YOUR GOAL: What is the number of lines in the listing that contain "left"? Give that number only.

━━━

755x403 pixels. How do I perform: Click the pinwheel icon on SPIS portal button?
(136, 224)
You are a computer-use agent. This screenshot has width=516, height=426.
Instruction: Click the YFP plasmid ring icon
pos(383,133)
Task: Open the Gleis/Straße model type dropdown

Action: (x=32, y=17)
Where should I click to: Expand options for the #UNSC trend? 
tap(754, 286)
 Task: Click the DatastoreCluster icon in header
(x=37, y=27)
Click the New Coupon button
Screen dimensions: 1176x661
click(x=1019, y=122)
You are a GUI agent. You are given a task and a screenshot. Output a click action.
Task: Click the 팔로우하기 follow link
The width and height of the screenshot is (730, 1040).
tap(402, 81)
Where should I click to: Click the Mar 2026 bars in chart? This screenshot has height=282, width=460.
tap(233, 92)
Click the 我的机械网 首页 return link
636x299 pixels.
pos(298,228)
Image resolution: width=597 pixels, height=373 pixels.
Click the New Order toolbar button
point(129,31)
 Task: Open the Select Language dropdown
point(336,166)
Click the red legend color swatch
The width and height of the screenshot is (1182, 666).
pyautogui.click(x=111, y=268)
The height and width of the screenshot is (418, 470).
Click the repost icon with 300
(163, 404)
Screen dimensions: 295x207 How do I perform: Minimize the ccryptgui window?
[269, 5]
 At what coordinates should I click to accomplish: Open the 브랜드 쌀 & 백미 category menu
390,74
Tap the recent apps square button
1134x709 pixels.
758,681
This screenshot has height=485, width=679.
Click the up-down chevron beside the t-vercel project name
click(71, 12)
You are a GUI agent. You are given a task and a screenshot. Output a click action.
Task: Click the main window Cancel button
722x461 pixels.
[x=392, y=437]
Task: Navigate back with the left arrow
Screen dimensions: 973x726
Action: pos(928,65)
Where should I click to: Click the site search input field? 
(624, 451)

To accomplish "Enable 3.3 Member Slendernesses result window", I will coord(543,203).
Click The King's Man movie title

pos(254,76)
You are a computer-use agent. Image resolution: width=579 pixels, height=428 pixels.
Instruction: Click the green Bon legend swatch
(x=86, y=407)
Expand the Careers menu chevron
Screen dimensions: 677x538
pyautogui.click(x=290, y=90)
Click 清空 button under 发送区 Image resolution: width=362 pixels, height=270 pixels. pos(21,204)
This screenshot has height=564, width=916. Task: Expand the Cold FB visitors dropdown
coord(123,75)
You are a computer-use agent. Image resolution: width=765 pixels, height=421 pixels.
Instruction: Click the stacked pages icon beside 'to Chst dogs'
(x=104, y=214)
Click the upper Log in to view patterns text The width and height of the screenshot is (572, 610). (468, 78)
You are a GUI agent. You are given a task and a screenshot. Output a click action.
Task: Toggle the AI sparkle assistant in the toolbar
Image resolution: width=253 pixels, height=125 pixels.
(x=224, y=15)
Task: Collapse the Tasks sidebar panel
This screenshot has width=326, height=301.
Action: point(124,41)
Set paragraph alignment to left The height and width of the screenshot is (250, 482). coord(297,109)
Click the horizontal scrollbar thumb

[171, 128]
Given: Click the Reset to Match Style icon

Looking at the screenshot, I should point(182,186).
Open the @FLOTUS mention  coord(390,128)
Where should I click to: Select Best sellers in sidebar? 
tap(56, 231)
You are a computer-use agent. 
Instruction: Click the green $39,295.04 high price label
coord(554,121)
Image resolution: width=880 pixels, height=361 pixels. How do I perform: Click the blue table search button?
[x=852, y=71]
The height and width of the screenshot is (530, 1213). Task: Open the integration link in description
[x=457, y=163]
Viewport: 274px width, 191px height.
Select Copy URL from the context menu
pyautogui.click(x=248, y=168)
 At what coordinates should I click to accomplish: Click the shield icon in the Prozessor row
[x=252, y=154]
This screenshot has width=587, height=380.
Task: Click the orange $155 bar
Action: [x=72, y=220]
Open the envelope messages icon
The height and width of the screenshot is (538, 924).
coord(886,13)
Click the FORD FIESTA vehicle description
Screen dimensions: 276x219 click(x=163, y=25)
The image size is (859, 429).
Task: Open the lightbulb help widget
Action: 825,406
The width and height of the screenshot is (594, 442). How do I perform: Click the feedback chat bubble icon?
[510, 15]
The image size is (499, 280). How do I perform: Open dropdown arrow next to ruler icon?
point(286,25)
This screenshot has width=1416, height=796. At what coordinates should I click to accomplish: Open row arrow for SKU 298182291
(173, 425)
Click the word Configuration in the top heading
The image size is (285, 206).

━━━

EXERCISE OUTPUT: 2